Indice
  1. Testo dell'articolo
  2. Commento
  3. Casi pratici
  4. Domande frequenti
  5. Vedi anche

Testo dell'articoloVigente

Informazione giuridica di carattere generale. Il presente contenuto costituisce informazione giuridica di carattere generale e non sostituisce in alcun modo il parere di un avvocato iscritto all’Albo. La norma riportata è tratta da fonti ufficiali (Normattiva, Gazzetta Ufficiale) e il commento ha finalità divulgativa. Per la valutazione del caso specifico è necessario consultare un professionista abilitato.

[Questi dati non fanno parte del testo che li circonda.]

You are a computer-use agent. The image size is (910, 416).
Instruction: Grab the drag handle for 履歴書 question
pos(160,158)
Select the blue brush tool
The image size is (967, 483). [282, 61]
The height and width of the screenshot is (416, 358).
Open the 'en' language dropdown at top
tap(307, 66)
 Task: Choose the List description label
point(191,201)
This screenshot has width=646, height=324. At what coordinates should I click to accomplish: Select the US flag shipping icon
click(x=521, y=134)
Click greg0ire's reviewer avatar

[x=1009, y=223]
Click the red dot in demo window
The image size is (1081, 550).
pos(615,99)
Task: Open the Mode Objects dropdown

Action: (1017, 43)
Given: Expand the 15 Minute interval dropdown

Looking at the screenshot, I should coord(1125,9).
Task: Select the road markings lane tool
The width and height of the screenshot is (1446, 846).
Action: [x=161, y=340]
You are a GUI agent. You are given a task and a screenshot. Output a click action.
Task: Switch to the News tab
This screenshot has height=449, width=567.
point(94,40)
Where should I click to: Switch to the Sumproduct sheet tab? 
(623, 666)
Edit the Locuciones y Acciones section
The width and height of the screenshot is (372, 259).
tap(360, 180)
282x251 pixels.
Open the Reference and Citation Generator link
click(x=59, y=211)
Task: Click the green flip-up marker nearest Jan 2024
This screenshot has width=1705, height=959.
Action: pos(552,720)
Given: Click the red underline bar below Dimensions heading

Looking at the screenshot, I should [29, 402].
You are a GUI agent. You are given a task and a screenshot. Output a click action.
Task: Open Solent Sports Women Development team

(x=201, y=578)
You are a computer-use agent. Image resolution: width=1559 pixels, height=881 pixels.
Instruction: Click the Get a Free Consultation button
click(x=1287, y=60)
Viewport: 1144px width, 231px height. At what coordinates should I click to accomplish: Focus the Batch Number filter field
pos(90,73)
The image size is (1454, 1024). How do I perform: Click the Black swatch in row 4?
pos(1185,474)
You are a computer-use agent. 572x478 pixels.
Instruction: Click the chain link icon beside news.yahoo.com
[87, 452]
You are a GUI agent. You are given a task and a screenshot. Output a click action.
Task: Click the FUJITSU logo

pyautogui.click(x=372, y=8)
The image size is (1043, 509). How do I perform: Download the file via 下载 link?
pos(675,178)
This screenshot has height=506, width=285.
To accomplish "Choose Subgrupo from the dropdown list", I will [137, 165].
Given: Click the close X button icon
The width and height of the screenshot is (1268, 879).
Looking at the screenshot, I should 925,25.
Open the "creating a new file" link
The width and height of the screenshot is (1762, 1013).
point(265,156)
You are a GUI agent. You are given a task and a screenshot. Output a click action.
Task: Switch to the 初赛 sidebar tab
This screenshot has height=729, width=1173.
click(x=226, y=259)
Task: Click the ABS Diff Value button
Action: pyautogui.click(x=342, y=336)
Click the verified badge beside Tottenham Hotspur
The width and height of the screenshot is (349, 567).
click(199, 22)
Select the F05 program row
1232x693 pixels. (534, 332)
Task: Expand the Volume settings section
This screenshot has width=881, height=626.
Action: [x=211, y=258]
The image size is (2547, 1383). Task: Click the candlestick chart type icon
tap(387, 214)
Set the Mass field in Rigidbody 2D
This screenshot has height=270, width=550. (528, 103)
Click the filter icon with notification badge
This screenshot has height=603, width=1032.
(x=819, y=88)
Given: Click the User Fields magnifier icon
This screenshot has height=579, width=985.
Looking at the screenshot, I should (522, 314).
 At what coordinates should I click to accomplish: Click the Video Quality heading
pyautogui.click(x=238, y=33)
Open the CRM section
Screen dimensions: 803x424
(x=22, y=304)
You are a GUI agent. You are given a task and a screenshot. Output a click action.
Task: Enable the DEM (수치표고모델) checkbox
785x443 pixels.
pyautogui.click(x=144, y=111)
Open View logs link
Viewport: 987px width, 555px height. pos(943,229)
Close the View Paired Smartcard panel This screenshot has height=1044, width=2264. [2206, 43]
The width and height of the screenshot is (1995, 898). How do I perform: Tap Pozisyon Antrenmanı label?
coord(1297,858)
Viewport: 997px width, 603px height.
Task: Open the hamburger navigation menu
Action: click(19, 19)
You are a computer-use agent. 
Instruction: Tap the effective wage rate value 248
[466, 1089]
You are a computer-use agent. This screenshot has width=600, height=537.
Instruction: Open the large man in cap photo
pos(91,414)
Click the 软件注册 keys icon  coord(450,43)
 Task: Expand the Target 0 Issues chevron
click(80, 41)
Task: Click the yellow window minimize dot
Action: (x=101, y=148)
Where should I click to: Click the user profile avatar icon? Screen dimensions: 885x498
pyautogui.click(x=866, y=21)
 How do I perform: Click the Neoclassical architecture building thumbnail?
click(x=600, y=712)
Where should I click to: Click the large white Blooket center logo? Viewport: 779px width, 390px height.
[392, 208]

Art. 33 c.p.p. – Capacità del giudice

Testo vigente – D.P.R. 447/1988 (aggiornato da Normattiva)

Capacità del giudice

1. Le condizioni di capacità del giudice e il numero dei giudici necessario per costituire i collegi sono stabiliti dalle leggi di ordinamento giudiziario.

2. Non si considerano attinenti alla capacità del giudice le disposizioni sulla destinazione del giudice agli uffici giudiziari e alle sezioni, sulla formazione dei collegi e sulla assegnazione dei processi a sezioni, collegi e giudici.

3. Non si considerano altresì attinenti alla capacità del giudice né al numero dei giudici necessario per costituire l’organo giudicante le disposizioni sull’attribuzione degli affari penali al tribunale collegiale o monocratico.

In sintesi

  • La capacità del giudice (requisiti, idoneità, numero nei collegi) è materia di ordinamento, non di competenza processuale
  • Le disposizioni sulla destinazione ai tribunali e sulle sezioni non riguardano la capacità
  • L'attribuzione dei processi a tribunale monocratico o collegiale non incide sulla capacità
  • Queste questioni sono regolate esclusivamente dalle leggi di ordinamento giudiziario
Indice dei contenuti

Le condizioni di capacità del giudice e il numero dei giudici per i collegi sono stabiliti dalle leggi di ordinamento giudiziario, non dalle norme sulla competenza.

Ratio

L'articolo traccia un confine netto tra due ambiti: la 'competenza' (questione processuale che riguarda quale giudice deve decidere una causa) e la 'capacità' (questione di diritto amministrativo-organizzativo che riguarda i requisiti dei giudici). Evita che controversie sulla composizione dei collegi o sulla destinazione dei giudici si intruppino nel merito processuale.

Questo chiarimento è essenziale per non generare controversie sterili durante il procedimento.

Analisi

Il comma 1 rimanda alle leggi di ordinamento giudiziario per le condizioni di capacità del giudice (es. requisiti di anzianità, abilitazione, cittadinanza) e il numero dei giudici necessario per costituire i collegi (es. tre magistrati per la Corte d'Appello).

Il comma 2 esplicita che non sono attinenti alla capacità del giudice le disposizioni sulla destinazione del giudice ai vari uffici (Milano o Napoli), sulla formazione dei collegi, sulla assegnazione dei processi a sezioni, collegi e giudici. Sono questioni meramente organizzative.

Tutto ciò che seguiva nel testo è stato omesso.